Appellants' establishments are adult bookstores located in Philadelphia. Both establishments sell video tapes, books and magazines, sexual in nature. Both stores also contain video viewing booths equipped with coin-operated video monitors upon which patrons can view sexually-oriented videos. Each video viewing booth adjoins the booth next to it with a common wall between the booths. Agents, conducting an investigation for the Appellee, discovered that a number of the booths had a three-by-five inch hole located between the booths that allowed patrons to have sexual activity with persons in the adjacent booth.

Additionally, the Book Bin East contained a floor designated as the "California Couch Dancing" area where two rooms are divided by a glass wall. Appellee's agent observed a woman through the glass, as she performed lewd strip-tease dancing. The agent was also offered sex for money.

On July 29, 1992, Appellee filed complaints in equity which sought to abate the use of Appellants' premises as a nuisance pursuant to Section 1 of the Uses of Property Act, Act of June 23, 1931, P.L. 1178, 68 P.S. § 467. Appellee further filed petitions for temporary injunctions (temporary restraining orders) and preliminary injunctions, enjoining the operations of video viewing booths and the "California Couch Dancing area." The Philadelphia County Court of Common Pleas granted the temporary injunctions and scheduled a hearing pursuant to Pa.R.C.P. No. 1531. The trial court held a two-day hearing, limited to the issue of whether the temporary injunctions should become preliminary injunctions, pending a hearing on the merits. On September 3, 1992, the trial court granted the preliminary injunctions, reasoning in part:

The citizens of the Commonwealth of Pennsylvania will suffer irreparable harm if defendants continue to maintain video viewing booths and areas utilized "California Couch Dancing" where sexual activity has taken place which could lead to the spread of Human Immunodeficiency Virus (HIV) which may result in the fatal illness known as "Acquired Immune Deficiency Syndrome" (AIDS). 1

The trial judge did not close the other areas of the Appellants' establishments.

On appeal to this Court, Appellants argue that the trial court erred in holding the establishments were "nuisances" because the (1) threat of the spread of AIDS through the alleged sexual activity occurring at their establishments is speculative; and (2) the Uses of Property Act is archaic. Therefore, Appellants assert that the grant of the preliminary injunction directly contravenes their freedom of speech protected by the First Amendment. 2

Our scope of review from a grant of preliminary injunction is limited. We may not review the merits of the case, but only determine whether any apparently reasonable grounds support the trial court's determination. Novak v. Commonwealth, 514 Pa. 190, 523 A.2d 318 (1987). We may only interfere with the trial court's order if no grounds exist to support the injunction or the rule of law relied upon was erroneous or misapplied. Williams v. Children's Hospital of Pittsburgh, 505 Pa. 263, 479 A.2d 452 (1984).

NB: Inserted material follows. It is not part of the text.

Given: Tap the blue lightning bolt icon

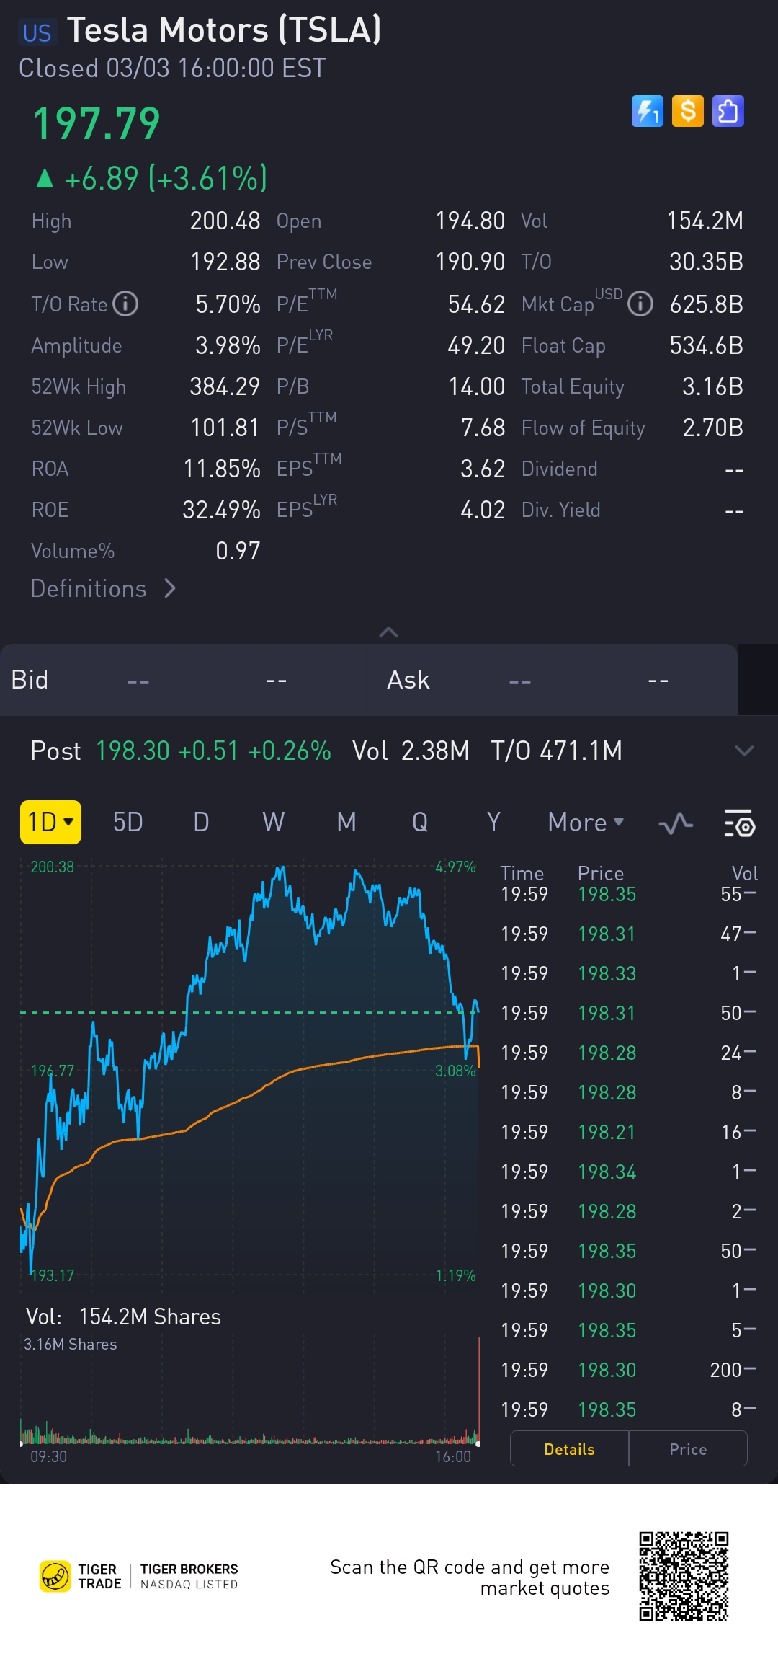Looking at the screenshot, I should (x=647, y=112).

The courts consider the following standards when granting a preliminary injunction: (1) is the injunction necessary to prevent immediate and irreparable harm not compensable in damages; (2) would greater harm result from denying the injunction than from granting it; (3) is the Plaintiff's right to relief clear; and (4) will the status quo be restored if the injunction is granted. Norwood A. McDaniel Agency v. Foster, 117 Pa.Commonwealth Ct. 227, 543 A.2d 155 (1988).

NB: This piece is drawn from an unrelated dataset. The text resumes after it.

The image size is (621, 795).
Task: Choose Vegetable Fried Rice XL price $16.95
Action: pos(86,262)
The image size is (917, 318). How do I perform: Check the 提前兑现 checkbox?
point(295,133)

The trial court implied that the threatened spread of HIV required issuance of the preliminary injunction to prevent immediate and irreparable harm and because no adequate remedy at law exists.

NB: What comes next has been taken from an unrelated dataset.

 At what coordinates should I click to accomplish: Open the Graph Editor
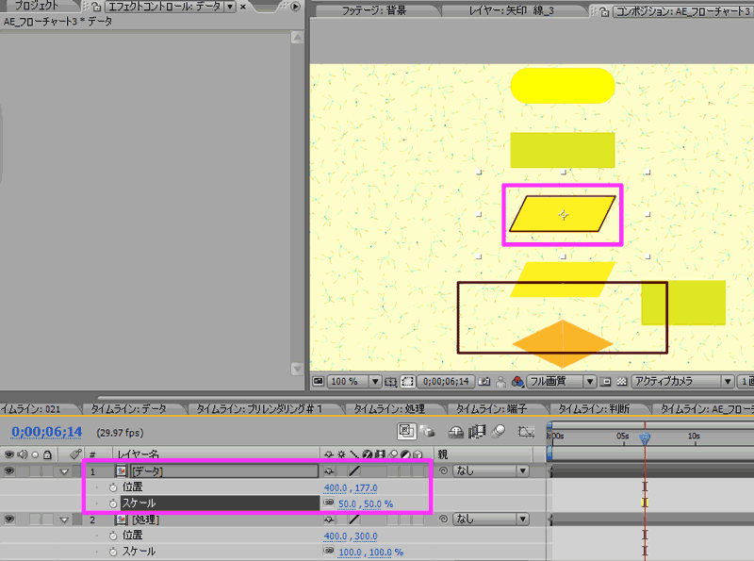[525, 433]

In Muehlieb v. City of Philadelphia, 133 Pa.Commonwealth Ct. 133, 574 A.2d 1208 (1990), this court adopted the Restatement (Second) of Torts definition of a public nuisance as "an unreasonable interference with a right common to the general public." Id. at 140, 574 A.2d at 1211, quoting Restatement (Second) of Torts § 821B. One set of circumstances which support a conclusion that an interference with a public right is unreasonable is whether the conduct in question poses a significant threat to the public health. Id. Among other health and scientific groups, the Advisory Health Board of the Pennsylvania Department of Health has declared AIDS to be a communicable disease. 28 Pa.Code § 27.2.

Competent evidence exists in the record to support the trial court's conclusion that sexual conduct, occurring on the Appellants' premises, could lead to the spread of HIV which may result in AIDS. Expert witnesses for both the Appellants and the Appellee testified to this fact. In addition, Ralph Taylor, a patron of Appellants' establishments, testified that he was infected with HIV and that he had, on several occasions, engaged in intercourse in the Appellants' establishments. It is well-settled that even a lawful business may be enjoined from operation if it is shown that, under the particular circumstance, its operation constitutes a public nuisance. Ranck v. Bonal Enterprises, Inc., 467 Pa. 569, 359 A.2d 748 (1976).

The testimony of Taylor and Appellee's agents and expert witnesses also supports a conclusion that greater harm would have resulted from denying the injunction. The threat to public health was ongoing.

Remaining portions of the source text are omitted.